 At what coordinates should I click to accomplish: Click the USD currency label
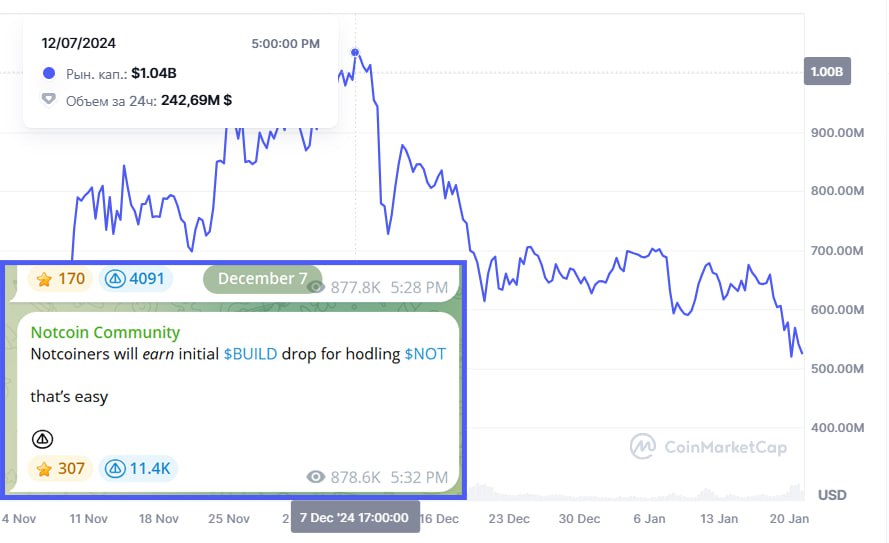pyautogui.click(x=832, y=495)
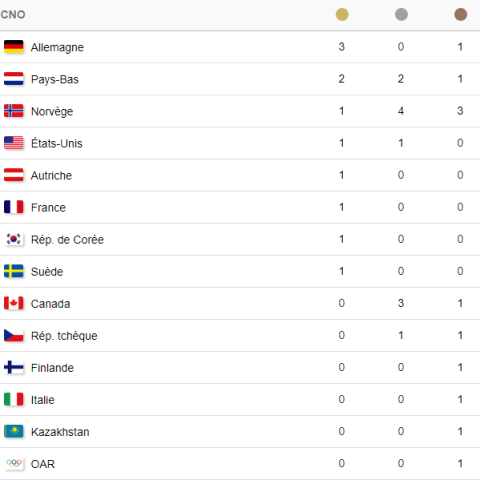Viewport: 480px width, 480px height.
Task: Click the South Korea flag icon
Action: click(14, 239)
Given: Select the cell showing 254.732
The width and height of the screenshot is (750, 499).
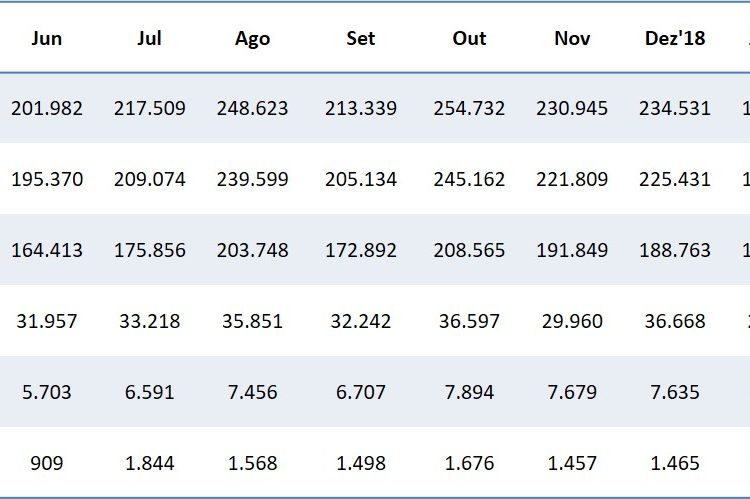Looking at the screenshot, I should click(x=469, y=108).
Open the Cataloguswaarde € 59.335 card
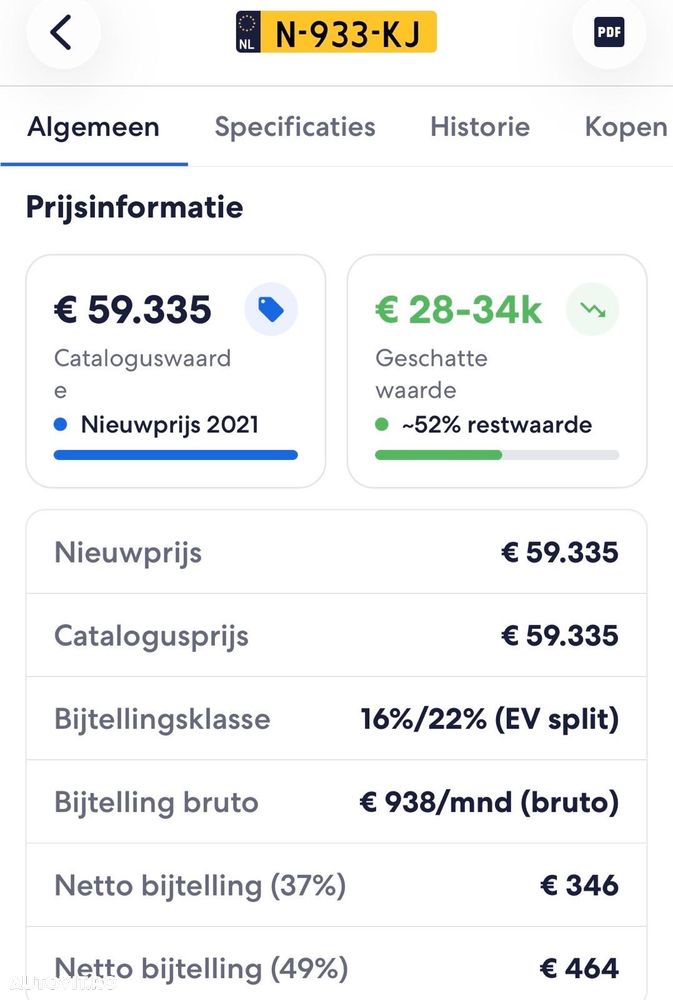 pos(176,371)
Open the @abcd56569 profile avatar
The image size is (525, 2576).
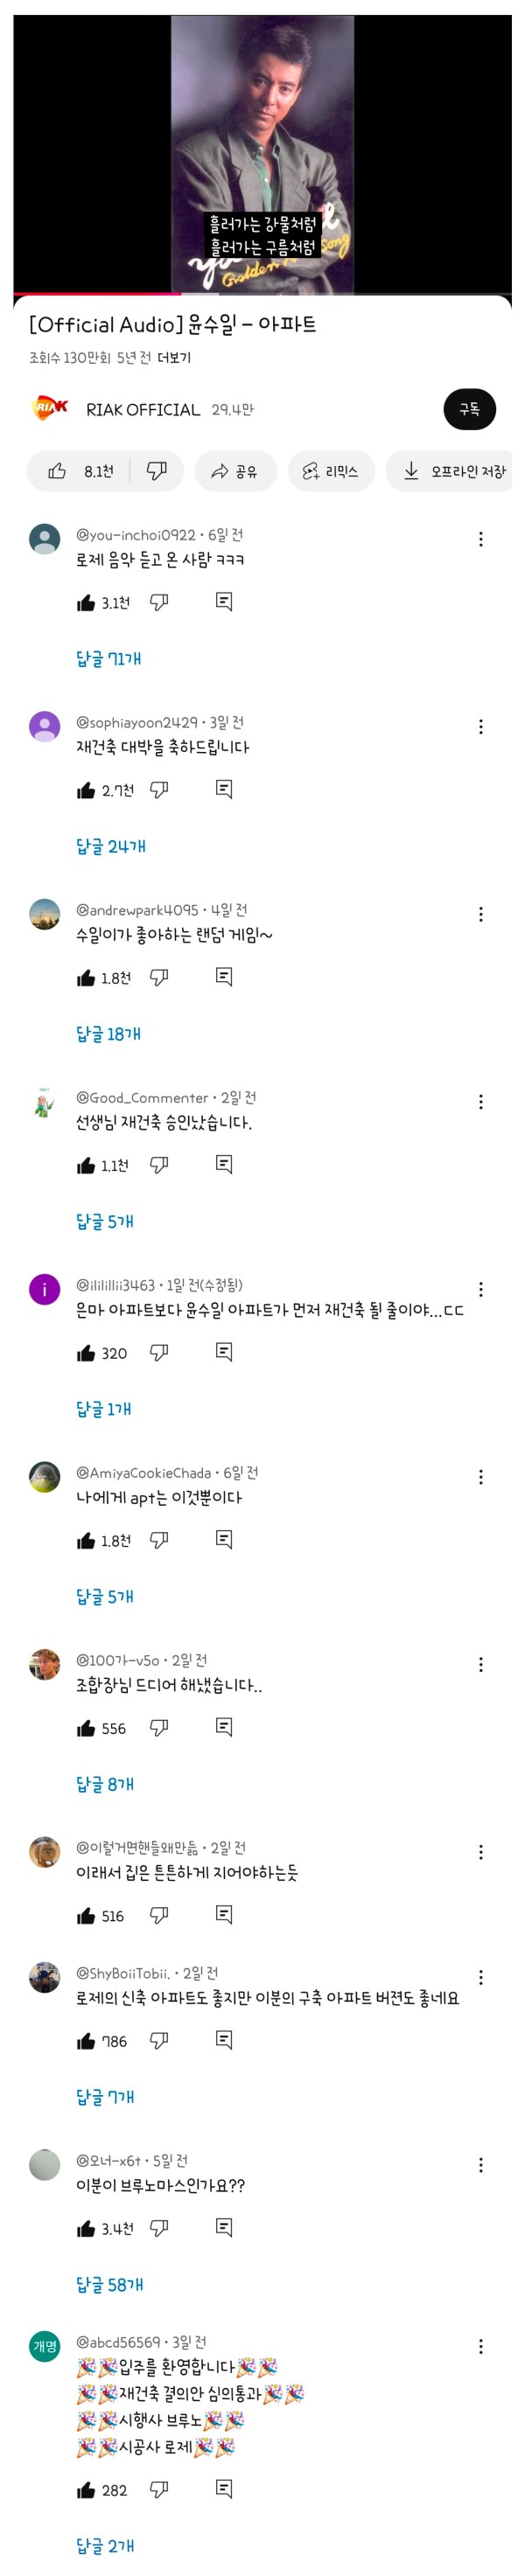pyautogui.click(x=45, y=2346)
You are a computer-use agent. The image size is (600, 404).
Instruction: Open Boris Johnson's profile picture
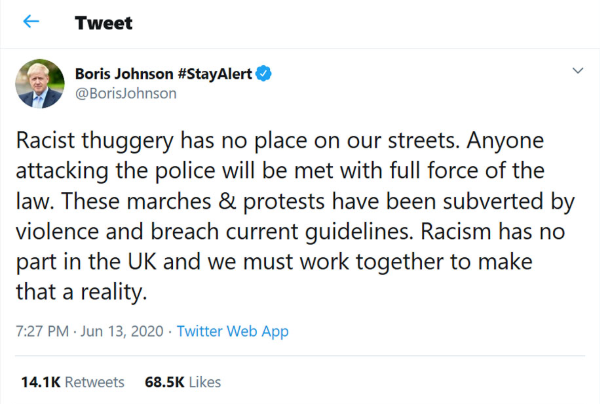click(40, 83)
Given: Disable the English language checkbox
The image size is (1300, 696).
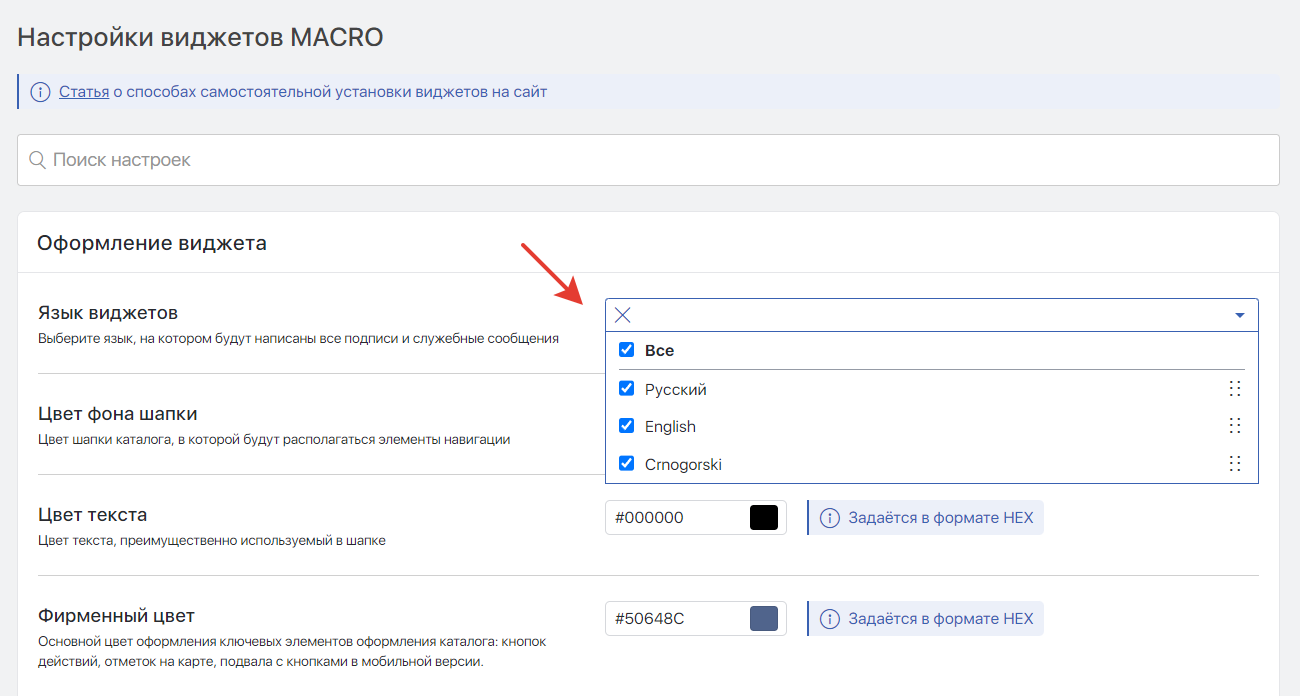Looking at the screenshot, I should click(x=627, y=426).
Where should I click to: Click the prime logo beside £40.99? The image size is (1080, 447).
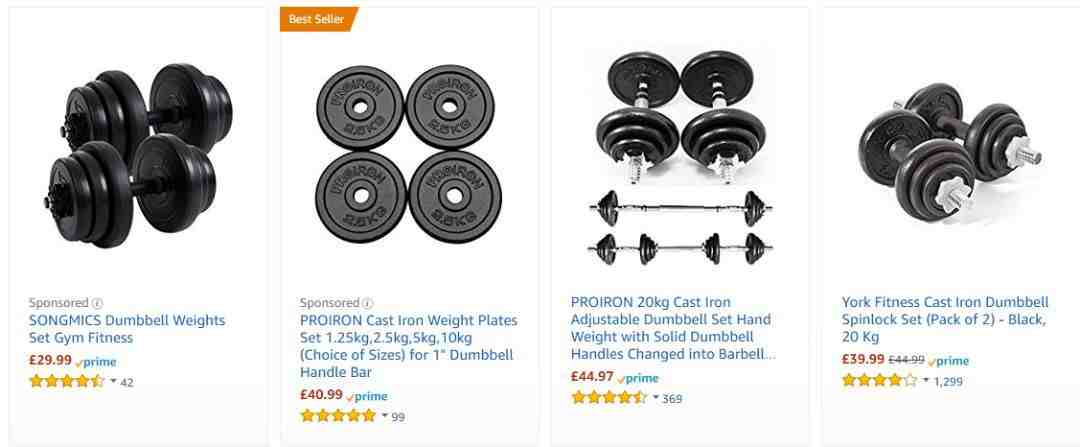pos(367,396)
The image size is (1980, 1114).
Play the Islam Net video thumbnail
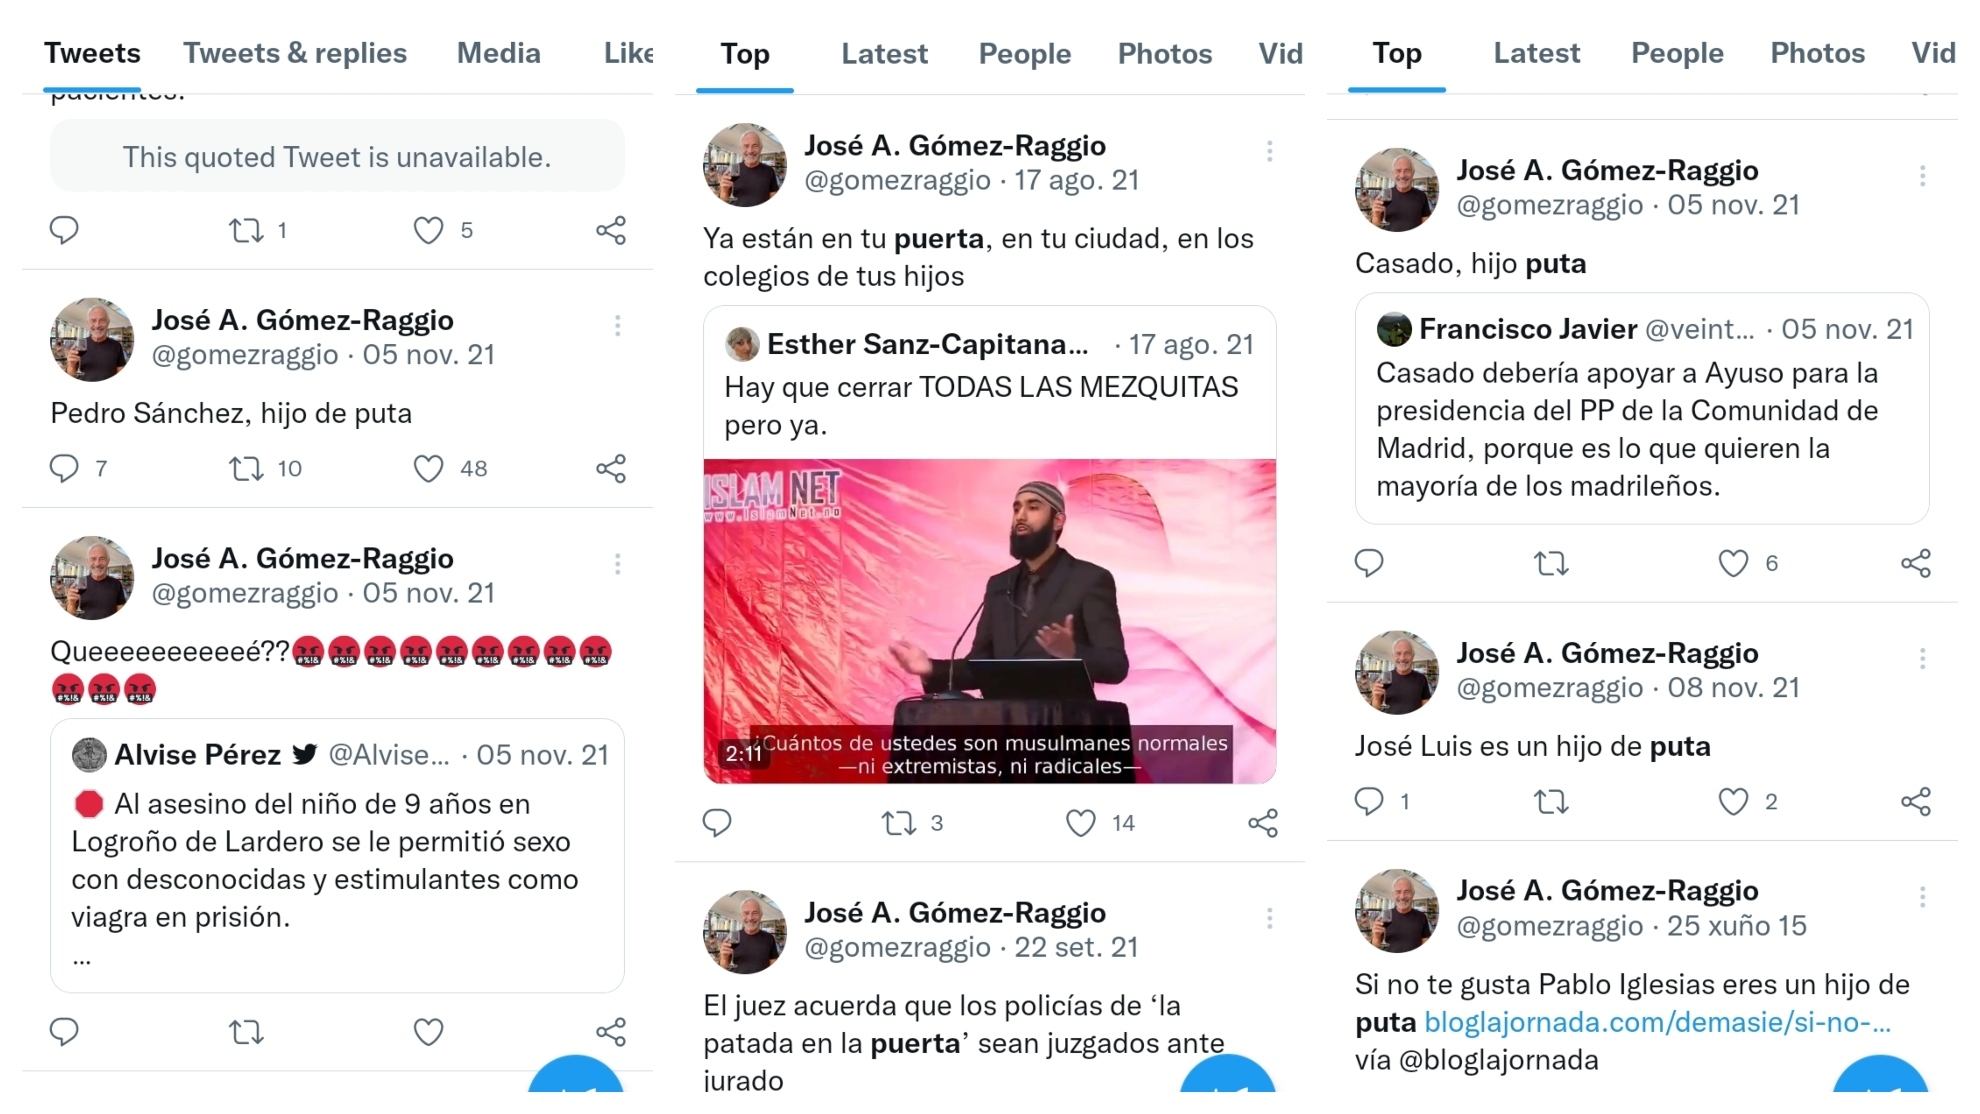990,620
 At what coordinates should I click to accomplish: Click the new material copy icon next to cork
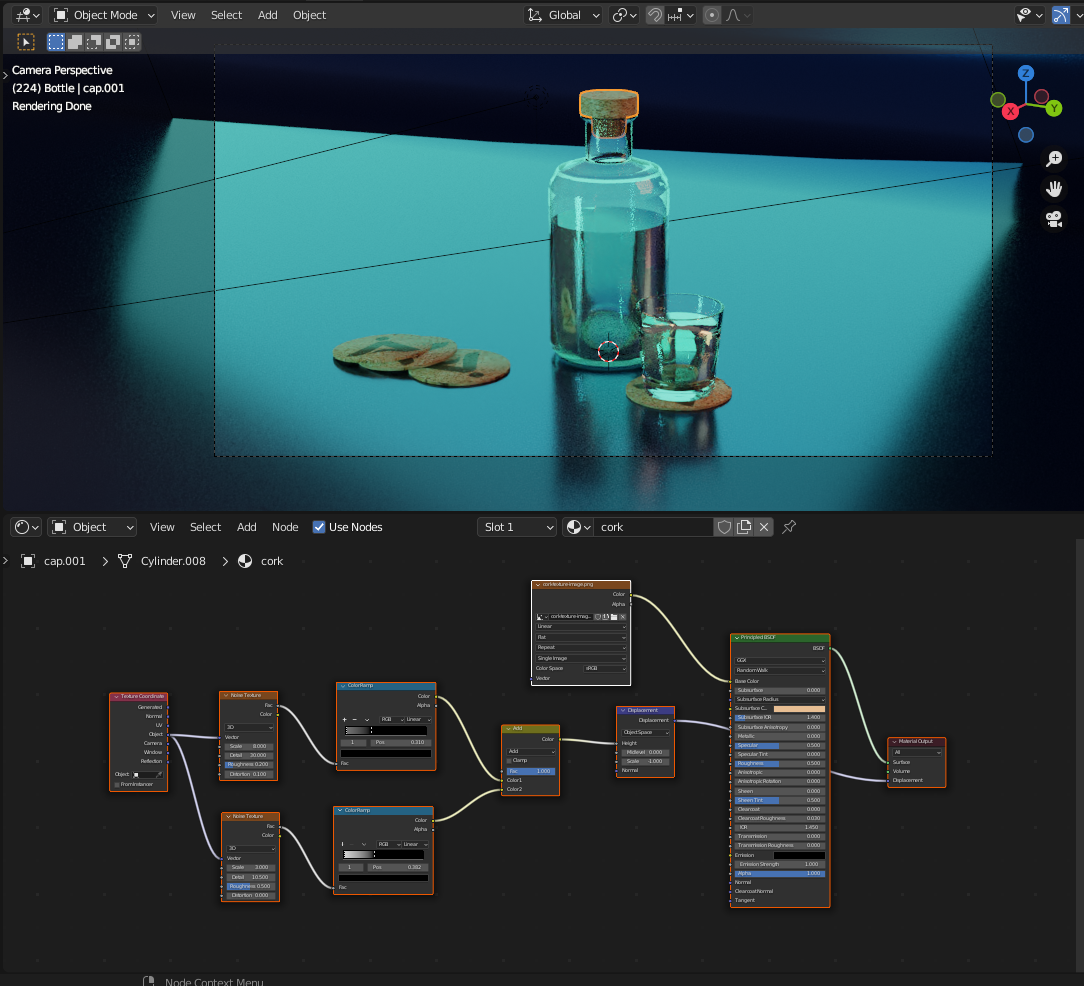(x=742, y=527)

**Problem requirements**
Everything above from the line with "Given: Select the cell showing 254.732" through the line with "Given: Disable the English language checkbox" should be retyped exactly, and nothing else; omit pictures.

**Answer space**
Given: Select the cell showing 254.732
The width and height of the screenshot is (750, 499).
Looking at the screenshot, I should click(x=469, y=108).
Open the Cataloguswaarde € 59.335 card
 pos(176,371)
Open the @abcd56569 profile avatar
The image size is (525, 2576).
pyautogui.click(x=45, y=2346)
You are a computer-use agent. The image size is (600, 404).
Instruction: Open Boris Johnson's profile picture
click(40, 83)
Given: Disable the English language checkbox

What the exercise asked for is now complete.